The Global X Lithium & Battery Tech ETF (NYSEArca: LIT) derives its performance on a lithium industry that relies heavily on the electric vehicle market and its ability to gain wider adoption by prying away motorists from petrol cars.

In 2017, electric vehicles accounted for 1.7% of all vehicle sales globally, surpassing the million marker for the first time and rising at a 51 percent clip year-over-year. A confluence of increasing demand and regulatory changes could spark more growth for electric vehicle adoption, which will benefit LIT.

A peek inside LIT’s holdings show 33 stocks–several of which are directly engaged in lithium mining. As lithium supply resources become scarce, these stocks could be looking abroad to appease demand for the commodity.

For example, in parts of the world like Argentina, lithium could be a key driver in jolting their economy back to life after dealing with a combination of recessionary pressures and a battered currency. According to a Bloomberg article, the country is experiencing a lithium boom, which could help resuscitate its economy with an influx of capital investments and job creation.

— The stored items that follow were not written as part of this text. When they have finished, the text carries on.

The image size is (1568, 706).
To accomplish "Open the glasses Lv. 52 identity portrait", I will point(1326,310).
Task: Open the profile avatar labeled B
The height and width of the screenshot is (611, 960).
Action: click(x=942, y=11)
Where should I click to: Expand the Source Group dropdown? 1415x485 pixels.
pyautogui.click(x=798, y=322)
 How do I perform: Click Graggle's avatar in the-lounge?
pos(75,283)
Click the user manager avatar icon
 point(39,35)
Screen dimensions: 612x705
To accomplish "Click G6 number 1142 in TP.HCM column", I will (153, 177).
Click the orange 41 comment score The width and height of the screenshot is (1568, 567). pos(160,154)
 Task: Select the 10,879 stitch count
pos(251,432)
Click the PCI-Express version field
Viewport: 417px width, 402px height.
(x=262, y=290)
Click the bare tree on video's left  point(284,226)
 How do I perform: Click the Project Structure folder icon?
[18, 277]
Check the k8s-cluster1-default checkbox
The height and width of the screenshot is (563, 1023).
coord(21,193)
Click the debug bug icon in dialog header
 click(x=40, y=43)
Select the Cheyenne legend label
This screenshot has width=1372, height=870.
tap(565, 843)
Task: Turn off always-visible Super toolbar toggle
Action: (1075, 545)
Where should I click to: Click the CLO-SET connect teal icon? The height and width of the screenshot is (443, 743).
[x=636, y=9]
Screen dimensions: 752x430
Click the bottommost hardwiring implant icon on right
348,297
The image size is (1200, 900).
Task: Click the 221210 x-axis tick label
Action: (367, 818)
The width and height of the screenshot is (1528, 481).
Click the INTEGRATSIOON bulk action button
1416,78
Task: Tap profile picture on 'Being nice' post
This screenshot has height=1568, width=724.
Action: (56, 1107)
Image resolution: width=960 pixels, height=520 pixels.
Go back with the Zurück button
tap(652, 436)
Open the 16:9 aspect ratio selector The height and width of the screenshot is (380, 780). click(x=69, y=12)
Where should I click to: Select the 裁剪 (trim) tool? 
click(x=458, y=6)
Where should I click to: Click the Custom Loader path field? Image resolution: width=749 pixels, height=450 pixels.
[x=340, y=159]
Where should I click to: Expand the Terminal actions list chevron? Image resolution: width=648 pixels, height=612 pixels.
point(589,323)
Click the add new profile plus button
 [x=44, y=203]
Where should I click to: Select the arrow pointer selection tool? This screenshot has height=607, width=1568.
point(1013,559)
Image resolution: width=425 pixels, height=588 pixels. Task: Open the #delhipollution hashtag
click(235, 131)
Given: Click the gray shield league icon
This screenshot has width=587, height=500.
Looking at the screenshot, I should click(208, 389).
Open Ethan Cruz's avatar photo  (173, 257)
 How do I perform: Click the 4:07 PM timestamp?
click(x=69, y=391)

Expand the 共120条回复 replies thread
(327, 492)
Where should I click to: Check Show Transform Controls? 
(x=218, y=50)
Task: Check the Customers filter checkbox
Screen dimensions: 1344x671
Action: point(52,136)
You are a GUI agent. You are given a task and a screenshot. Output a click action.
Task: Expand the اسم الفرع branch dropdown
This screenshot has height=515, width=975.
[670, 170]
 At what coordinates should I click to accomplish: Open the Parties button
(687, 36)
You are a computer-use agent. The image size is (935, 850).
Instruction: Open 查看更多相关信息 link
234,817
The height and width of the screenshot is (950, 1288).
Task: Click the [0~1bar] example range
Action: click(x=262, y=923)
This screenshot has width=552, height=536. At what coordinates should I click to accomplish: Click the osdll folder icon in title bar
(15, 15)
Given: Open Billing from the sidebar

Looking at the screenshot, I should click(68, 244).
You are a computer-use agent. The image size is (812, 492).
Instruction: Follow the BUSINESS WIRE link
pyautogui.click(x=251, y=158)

With two mines in production and over 60 projects in the developmental stages, Argentina is poised for a lithium boom based on data from the Economic Intelligence Unit. Furthermore, investment in lithium projects have increased exponentially over the last five years–a welcome sight for current Argentina President Mauricio Macri, who has been a strong proponent of a pro-market regime.

“Under the Macri administration we are seeing progress that will attract long-term investors in the lithium mining industry,” said Fiona Mackie, regional director of Latin America and the Caribbean at the Economist Intelligence Unit.. “Argentina is in a Goldilocks situation where it might have got the regulation just right, plus huge resources of lithium in a context of growing demand.”